|Arnold Kling Essays | Short Book Reviews | Favorite Links | Under the Radar | Home|
by Arnold Kling
March 12, 2001
One of the more striking ads on this year's Super Bowl was from E*Trade. It was disingenuous on many levels.
The ad showed a monkey behaving like a cowboy passing through a ghost town. The ghost town consisted of Internet stocks. The ad ended by saying, "Invest wisely."
Of course, few companies were as much a product of the Internet Bubble as E*Trade. Many of the people who bought Dotcom stocks and lost money on them probably did so through E*Trade. The fact that it maintains solvency in spite of the losses that were incurred by those customers strikes me as an unseemly subject for sarcasm.
Moreover, like any stock broker, E*Trade makes its money from the frenetic activity of fools. Wise investors, who trade infrequently, would put E*Trade out of business.
Economists are properly modest about their abilities as speculators, but we do know something about wise investing. Eight of the first forty Nobel laureates in economics made constributions to the theory of finance. Merton, Scholes, Markowitz, Miller, and Sharpe were honored primarily for those contributions. On the other hand, the outstanding financial insights of Modigliani, Tobin, and Samuelson were relatively minor parts of their overall work.
(In fact, the high proportion of finance Nobels is a temporary aberration. It just happened that a lot of important research was done in finance in 1955-1975, and it is that cohort of economists who were considered for the Nobel Prize in 1970-2000. Among eminent economists who were known for non-finance work, the earliest ones died before the advent of the economics Nobel in 1969. Younger ones will become "eligible" as they accumulate more publications.)

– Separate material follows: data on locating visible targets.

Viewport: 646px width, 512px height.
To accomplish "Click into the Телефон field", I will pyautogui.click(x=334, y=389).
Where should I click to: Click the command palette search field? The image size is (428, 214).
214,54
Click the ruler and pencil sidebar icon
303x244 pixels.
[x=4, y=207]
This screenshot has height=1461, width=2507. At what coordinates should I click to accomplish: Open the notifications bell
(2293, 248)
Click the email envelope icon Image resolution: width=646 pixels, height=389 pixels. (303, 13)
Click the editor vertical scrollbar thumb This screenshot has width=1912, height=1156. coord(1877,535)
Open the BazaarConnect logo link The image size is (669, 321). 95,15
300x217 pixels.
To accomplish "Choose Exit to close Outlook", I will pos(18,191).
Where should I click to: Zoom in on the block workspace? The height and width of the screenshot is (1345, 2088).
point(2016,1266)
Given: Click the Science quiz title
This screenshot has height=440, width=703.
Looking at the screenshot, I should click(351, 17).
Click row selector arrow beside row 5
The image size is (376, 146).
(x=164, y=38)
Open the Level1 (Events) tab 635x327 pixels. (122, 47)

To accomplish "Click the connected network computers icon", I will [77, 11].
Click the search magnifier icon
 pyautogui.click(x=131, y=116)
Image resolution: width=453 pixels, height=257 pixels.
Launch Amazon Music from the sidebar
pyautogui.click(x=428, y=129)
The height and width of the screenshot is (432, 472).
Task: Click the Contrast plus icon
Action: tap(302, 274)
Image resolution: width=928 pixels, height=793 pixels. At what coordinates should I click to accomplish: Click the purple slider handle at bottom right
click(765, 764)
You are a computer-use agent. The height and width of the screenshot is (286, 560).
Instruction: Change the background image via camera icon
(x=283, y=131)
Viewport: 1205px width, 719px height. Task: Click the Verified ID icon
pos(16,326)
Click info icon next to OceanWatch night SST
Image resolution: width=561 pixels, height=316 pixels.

(Two of the Nobel-winners were involved in some way with Long Term Capital Management, a failed hedge fund. However, that fund did not follow the practices recommended below.)
How do economists differ from average investors?
We prefer to buy and hold. We believe that it is difficult or impossible to outsmart the market, so that trading simply runs up transactions costs. Also, in a rising market, the more often you trade, the more you pay in capital gains taxes.
About fifteen years ago, someone studied the holdings of professors in their pensions plans. Professors in disciplines other than economics were heavily invested in fixed-income assets. The economists were virtually alone in having more than half of their assets in equities.
These are funds that try to mimic the performance of major stock indexes, such as the S&P 500. There is strong evidence that on average the index funds outperform other mutual funds. However, most non-economists fail to appreciate this evidence.
Suppose that you start out happy with a portfolio in which 20 percent of your assets are invested in a risk-free fund that earns a fixed rate of return. The other 80 percent of your portfolio is in a broad index fund. In other words, your stock portfolio is highly diversified.
To simplify matters, let the risk-free return be zero, and suppose that the risky assets earn five percent on average. In that case, with your overall portfolio, your expected return will be eighty percent of five percent, or four percent. Your risk will be somewhere in between zero and the risk of the risky assets.
Now, suppose that you decide that you would like to increase your expected return, and you are willing to take more risk. Most people seem to think that the way to do this is to exchange the stock index fund for a more concentrated portfolio of stocks.
In fact, the way to increase your expected return with the least increase in risk is NOT to concentrate your portfolio. The most efficient method is to increase your holdings of the index fund and cut back on your holdings in the risk-free investment. (The superiority of a diversified portfolio actually can be proven mathematically, but I do not know a proof that does not require getting into matrix calculus.)
An even better buy than TIPS are the I-bond series of U.S. savings bonds. Like TIPS, the I-bonds offer inflation protection. However, I-bonds are subject to less ongoing taxation. No individual is allowed to purchase more than $30,000 in I-bonds.
The "real" return on stocks is expected to be the inverse of the price/earnings ratio. If the P/E ratio were 25, then stocks can be expected to earn 4 percent. As P/E ratios soared in recent years, economists could not help noticing that they could earn a higher expected real return on TIPS than in the stock market.
The fact that TIPS offer a risk-free yield that is as high or higher than the expected return on stocks is an indication that the stock market has become over-valued. Many economists are reluctant to come to such a conclusion, because we do not believe that we can outsmart the market.
One economist who tried to balance professional modesty with his concern about over-valuation is Robert Shiller. He wrote Irrational Exuberance about the overall bubble in the stock market, and he had the good timing to publish it last March, near the peak of the NASDAQ.
Economists are insulated from plunging into "story" stocks in part because of our strong belief in diversification and index funds. Moreover, during the Dotcom heyday, we were calculating Tobin's "q," which is the ratio of a stock price to the cost of replacing the underlying capital in the firm. This ratio seemed to be ridiculously high for the Dotcoms.
I cannot promise that this strategy will prove to be optimal. However, it is a strategy that would be comfortable for most economists. Even though it is not very comfortable for E*Trade.